The Sammamish City Council is beginning to review the cable franchise agreement it has with Comcast, but whether or not that will lead to more choices is an open-ended question.
The issue came up at the council’s retreat, said Mayor Tom Vance. He said the council is mostly concerned with ensuring that cable providers provide the service people want.
“Our goal is to make sure we are giving our citizens and businesses whatever they need,” he said.
In general, cable companies cut deals with places where they operate so the company can use publicly-owned property. The companies need to get wires to homes, and the most efficient way to do that is by using public rights of way. The most commonly understood examples of rights-of-way are city-owned strips of land that run along the edges of roads, or telephone poles.
Cable companies pay the cities where they operate for the right to use some of the space, and often offer other amenities.
In Sammamish, there’s an annual payment (see sidebar) and the city gets the use of channel 21.
Those sorts of deals are fairly typical, said Steve Kipp, vice president of communications for the Washington region of Comcast. Not all localities want or can use a cable channel, he said, so it’s not a standard part of agreements. Payments can vary depending on the location, but often are 5 percent of the gross revenues made by the company in each jurisdiction.
The contract with Sammamish also contains a clause which states that if the city wants to allow another cable provider access to the rights of way, they have to get the same deal Comcast does.
“If another company comes in and tries to serve Sammamish, it’s a level playing field,” Kipp said.
He declined to say if such clauses are typical.

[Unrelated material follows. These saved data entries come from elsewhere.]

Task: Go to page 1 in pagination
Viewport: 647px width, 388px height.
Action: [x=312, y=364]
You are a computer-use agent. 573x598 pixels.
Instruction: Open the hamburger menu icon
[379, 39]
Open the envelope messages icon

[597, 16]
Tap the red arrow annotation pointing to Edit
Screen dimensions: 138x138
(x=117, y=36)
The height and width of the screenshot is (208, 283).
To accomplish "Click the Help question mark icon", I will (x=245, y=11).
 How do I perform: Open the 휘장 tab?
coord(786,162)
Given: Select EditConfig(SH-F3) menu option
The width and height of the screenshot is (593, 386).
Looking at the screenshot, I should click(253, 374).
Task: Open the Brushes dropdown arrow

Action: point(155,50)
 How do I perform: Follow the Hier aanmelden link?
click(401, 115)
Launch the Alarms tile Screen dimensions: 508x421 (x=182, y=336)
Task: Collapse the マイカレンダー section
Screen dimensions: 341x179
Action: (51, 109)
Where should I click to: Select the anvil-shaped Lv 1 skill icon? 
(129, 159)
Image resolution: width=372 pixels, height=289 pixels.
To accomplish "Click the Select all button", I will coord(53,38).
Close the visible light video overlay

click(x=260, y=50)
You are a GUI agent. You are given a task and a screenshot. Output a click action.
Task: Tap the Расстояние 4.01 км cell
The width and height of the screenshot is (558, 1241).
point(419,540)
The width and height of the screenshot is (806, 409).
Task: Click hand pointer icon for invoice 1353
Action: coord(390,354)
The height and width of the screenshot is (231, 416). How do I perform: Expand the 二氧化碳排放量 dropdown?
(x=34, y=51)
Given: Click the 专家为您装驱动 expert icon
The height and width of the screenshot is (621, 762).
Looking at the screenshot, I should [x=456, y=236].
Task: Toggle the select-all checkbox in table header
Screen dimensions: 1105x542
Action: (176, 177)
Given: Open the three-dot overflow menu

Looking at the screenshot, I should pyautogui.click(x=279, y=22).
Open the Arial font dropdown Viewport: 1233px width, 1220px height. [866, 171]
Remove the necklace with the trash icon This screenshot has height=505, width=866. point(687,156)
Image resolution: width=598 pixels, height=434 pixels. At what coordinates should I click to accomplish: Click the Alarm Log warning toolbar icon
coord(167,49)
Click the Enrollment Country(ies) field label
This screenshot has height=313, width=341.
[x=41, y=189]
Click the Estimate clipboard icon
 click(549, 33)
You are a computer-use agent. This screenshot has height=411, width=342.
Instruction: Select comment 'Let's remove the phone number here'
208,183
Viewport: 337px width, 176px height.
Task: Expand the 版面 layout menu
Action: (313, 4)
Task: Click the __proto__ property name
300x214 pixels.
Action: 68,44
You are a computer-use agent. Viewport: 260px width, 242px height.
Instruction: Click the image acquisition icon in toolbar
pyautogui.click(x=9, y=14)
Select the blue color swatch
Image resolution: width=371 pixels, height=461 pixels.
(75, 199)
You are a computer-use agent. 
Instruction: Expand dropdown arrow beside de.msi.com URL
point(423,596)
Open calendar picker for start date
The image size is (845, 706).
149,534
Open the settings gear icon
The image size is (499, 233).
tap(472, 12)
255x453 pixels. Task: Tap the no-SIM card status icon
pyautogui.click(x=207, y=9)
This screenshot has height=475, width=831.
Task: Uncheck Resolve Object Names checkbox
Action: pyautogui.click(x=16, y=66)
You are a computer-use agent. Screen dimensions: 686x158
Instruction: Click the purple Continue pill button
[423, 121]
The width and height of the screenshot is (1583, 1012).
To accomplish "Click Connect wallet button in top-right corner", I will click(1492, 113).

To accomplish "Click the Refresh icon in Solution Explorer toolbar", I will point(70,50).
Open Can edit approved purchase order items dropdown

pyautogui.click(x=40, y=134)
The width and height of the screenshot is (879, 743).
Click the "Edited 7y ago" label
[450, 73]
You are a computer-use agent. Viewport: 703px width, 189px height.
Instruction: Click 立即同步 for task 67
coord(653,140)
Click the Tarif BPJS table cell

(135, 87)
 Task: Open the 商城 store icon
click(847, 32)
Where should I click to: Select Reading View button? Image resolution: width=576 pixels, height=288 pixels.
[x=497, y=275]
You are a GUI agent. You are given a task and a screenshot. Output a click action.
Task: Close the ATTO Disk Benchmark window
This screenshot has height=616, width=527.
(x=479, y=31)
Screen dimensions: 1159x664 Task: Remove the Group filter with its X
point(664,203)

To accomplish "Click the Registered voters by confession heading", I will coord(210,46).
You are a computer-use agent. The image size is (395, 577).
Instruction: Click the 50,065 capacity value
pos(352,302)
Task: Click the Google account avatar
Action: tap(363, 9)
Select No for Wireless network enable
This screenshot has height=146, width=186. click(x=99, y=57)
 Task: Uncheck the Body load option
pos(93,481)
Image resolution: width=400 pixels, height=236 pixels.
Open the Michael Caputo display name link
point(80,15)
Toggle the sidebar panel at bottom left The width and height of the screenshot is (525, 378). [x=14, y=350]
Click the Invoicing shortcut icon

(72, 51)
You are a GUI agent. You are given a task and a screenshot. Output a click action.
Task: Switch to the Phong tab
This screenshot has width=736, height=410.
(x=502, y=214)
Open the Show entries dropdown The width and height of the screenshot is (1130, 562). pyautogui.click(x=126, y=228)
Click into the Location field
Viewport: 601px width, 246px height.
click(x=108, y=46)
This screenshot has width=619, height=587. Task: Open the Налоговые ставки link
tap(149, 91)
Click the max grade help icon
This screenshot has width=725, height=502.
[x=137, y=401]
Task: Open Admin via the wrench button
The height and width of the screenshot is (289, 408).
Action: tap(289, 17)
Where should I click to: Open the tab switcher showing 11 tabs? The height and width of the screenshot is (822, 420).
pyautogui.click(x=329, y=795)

He further noted that since Sammamish’s franchise agreement is under negotiation, he could not comment on specifics of the deal.
Kipp stressed that there is nothing in the current franchise agreement which would prohibit another company from coming into Sammamish.
Nor could there be – the federal government has prohibited exclusive franchise agreements since 1992.
“The agreement, like all agreements, is non-exclusive,” Kipp said.
Although agreements are non-exclusive, industry analysts explain that nationwide, having more than one cable company in an area is relatively rare. Companies have to put in a lot of upfront costs to put in the new lines, and there’s no guarantee of how many customers they’d be able to poach from the already-entrenched company.
Sammamish has not had a new cable provider approach the city about providing service in recent memory, said Kamuron Gurol, development director for Sammamish. Gurol is also heading the city’s effort at developing its new agreement.
In the past, Sammamish banded together with a group of other localities to develop a single larger agreement.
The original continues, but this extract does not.